Improved understanding in these areas will directly inform:

- Astrophysics: atomic opacities, scattering cross sections (CS)
- Materials science: electron transport
- Fusion energy: Scattering CS
- Laser physics: electron dynamics, ultrafast phenomena, high harmonic generation
- Radiation damage: electron dynamics in molecular systems
- Plasma physics: Scattering CS

Improve and develop experimental techniques

We will directly address high harmonic spectroscopy and attosecond transient absorption spectroscopy. Performing HHG calculations, and thereby uncovering possible improvements in efficiency or generality of the process impacts on

- XUV-initiated HHG
- Attosecond laser pulse generation
- Multidimensional spectroscopy
- Free-electron laser science

The proposed improvements to the computational approaches we propose will impact on ongoing research into fusion energy.

COMPUTATIONAL PHYSICS

Understand, improve and enhance computational methods

The specific area of computational physics we address will be ab-initio modelling of multi-electron systems. However, the techniques we use:

- novel mixed basis-set/finite difference techniques
- mixed (shared/distributed) memory parallelism
- novel hardware for HPC (deployment of RMT on Intel Xeon Phi architecture)

are more generally applicable in a variety of areas using HPC.

ECONOMIC AND SOCIETAL

Improved understanding of light mediated charge transfer, allows better understanding and control of

- vision
- photosynthesis
- nano-scale electronics
- high-speed electronics
- the manufacture and efficient operation of photovoltaic cells

with clear implications for medicine, human and plant biology, emerging technologies and renewable energy respectively.
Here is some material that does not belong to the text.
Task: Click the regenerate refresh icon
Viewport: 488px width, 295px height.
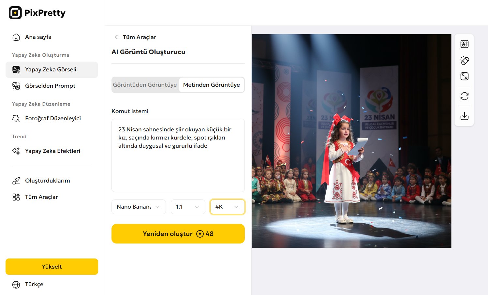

Direct engagement with two ongoing projects in magnetic confinement fusion has important long term consequences for clean energy, and knock-on impacts for defence and security.

The high performance computing aspects of the work will inform the development and design of new HPC facilities. The testing of novel HPC technologies (at present the Intel Xeon Phi coprocessor) forms an important part of our engagement with the Irish Centre for High End Computing. This has far reaching implications for all the research areas which use HPC worldwide including

- meteorology
- medicine
- aerospace engineering
- renewable energy research
- defence

We will directly engage the public to improve understanding and awareness of fundamental science. In particular, we will create video introductions to the areas of

- ultrafast physics
- supercomputing for science

By directly engaging with three companies we will establish new connections and develop existing links between fundamental science and industry in the areas of

- plasma physics (via Quantemol)
- laser physics and metrology (via M2)
- computer component design (via Intel)

Improving the understanding of the SO interaction, will inform the improvement and potentially, the development of new industrial techniques. In particular the SO interaction is key in

- magnetocrystaline anisotropy, the key process in the manufacture of ferromagnetic materials
- giant magnetoresistance, the key process in the operation of hard-drive read-heads

Both the PDRA and PhD student will receive high-end technical training relevant to academia and industry, both in HPC techniques and fundamental science. Our record in preparing researchers for positions outside of academia is evidenced by the current high-level positions held by former CTAMOP members: Michael Lysaght at the Irish Centre for High-End Computing and Laura Moore at SAP.